El Faraón volaba escalera abajo como una avalancha de huesos. A su alrededor, muros y techos cedían a las explosiones. Enormes bloques de granito se despeñaban a su paso, pero él los pulverizaba con un ademán. Neith lo seguía saltando los peldaños de dos en dos y agitando alegremente la cola: parecía disfrutar del caos.
El chisporroteo que acompañaba cada estallido delataba su causa: las llamas lamían los faroles perpetuos que alumbraban el palacio y animaban su combustible mágico que, desbordado de júbilo, liberaba siglos de luz en un solo instante, provocando alegres explosiones que derrumbaban secciones enteras del edificio, y divertidas lluvias de chispas al blanco vivo que agravaban el incendio.
Llegó al final de la escalera y continuó por una inmensa galería, sobrevolando estatuas colosales de él mismo que yacían como héroes caídos en una batalla contra el buen gusto.
Desde el aire podía ver a sus funcionarios correr en todas direcciones, profiriendo gritos, buscando refugio... Llevándose todo lo que no estuviera amurado.
Dos escribas sudorosos cargaban un escritorio de ébano tan ancho que no cabía por el umbral. Uno intentaba voltearlo en un sentido y el otro en el opuesto. Cuando advirtieron la presencia de su monarca, sus frentes rozaron el suelo antes de que el mueble llegara a caer.
Niños ingratos.
Dejó atrás la galería, dobló una esquina y frenó tan abruptamente que la corona se resbaló sobre sus cuencas.

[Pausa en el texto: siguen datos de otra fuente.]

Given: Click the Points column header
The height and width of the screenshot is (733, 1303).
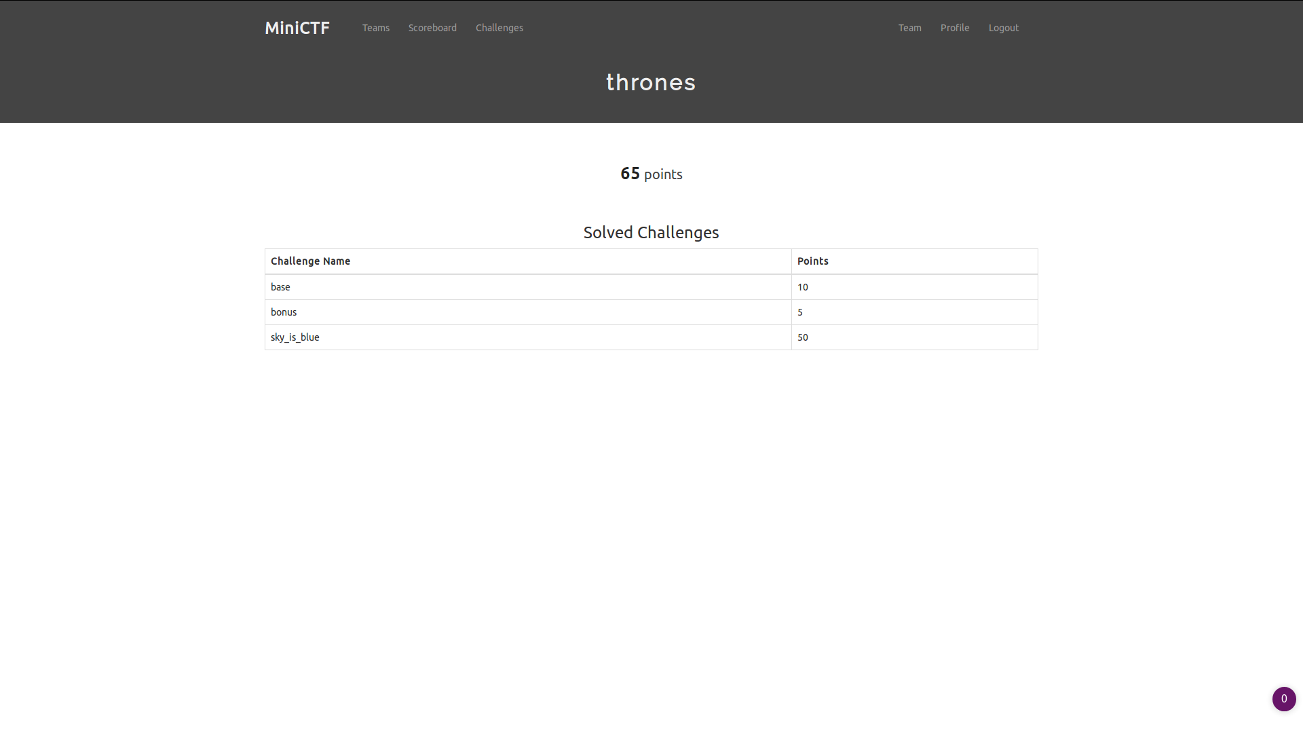Looking at the screenshot, I should pyautogui.click(x=812, y=261).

Tres figuras le cortaban el paso.
Dos eran apenas adolescentes. Ella era un poco más alta que él. Vestían túnicas cortas y corazas de cobre demasiado grandes para sus cuerpos. De sus cintos colgaban espadas sin estrenar. Al percibir su mirada vacía, sus rodillas temblaron. Se preguntó si verse como un alfeñique indefenso era alguna nueva moda urbana.
El tercero era Araq, el prisionero. Su vestimenta, idéntica ahora a las de sus acompañantes, disimulaba bastante bien las marcas de su encierro. Blandía un martillo, y en la otra mano, el pernil olvidado, al que le dio una mordida en actitud desafiante.
—¡Falso rey! —rugió con la boca llena—. ¡Te reto a un duelo de magia!
El Faraón aterrizó debatiéndose entre los impulsos de desintegrarlo y de arrancarle información. Nadie podía ser tan estúpido: tenía que ser un truco. Estudió la escena. ¿Una emboscada? Sólo aumentaría el número de víctimas.
Entonces lo vio: en el rincón, un glifo toscamente grabado en la piedra. Los trazos le resultaban desconocidos, pero cualquier hechicero con dos falanges de frente habría deducido su función: una trampa mágica. El prisionero estaba provocándolo para que lanzara un conjuro y devolvérselo, sin duda potenciado. La artimaña le resultaba tan burda que el insulto a su inteligencia era casi peor que el atentado contra su persona. Decidió darle una lección sobre usar las habilidades de los oponentes en su contra.
—Tendrás tu duelo, héroe, pero no con magia.
Los intrusos intercambiaron miradas: su plan había fracasado.
—¿O acaso esas armas son de utilería? —agregó.
Con un crujido seco, el Faraón se arrancó el brazo derecho y lo empuñó como una porra. Su técnica era algo torpe, como la de un conscripto en su primer y último día de entrenamiento.
Araq dio un paso dubitativo adelante. El martillo parecía haber ganado peso en solidaridad con su dueño.
Ambos permanecieron inmóviles hasta que una explosión distante sacudió el edificio.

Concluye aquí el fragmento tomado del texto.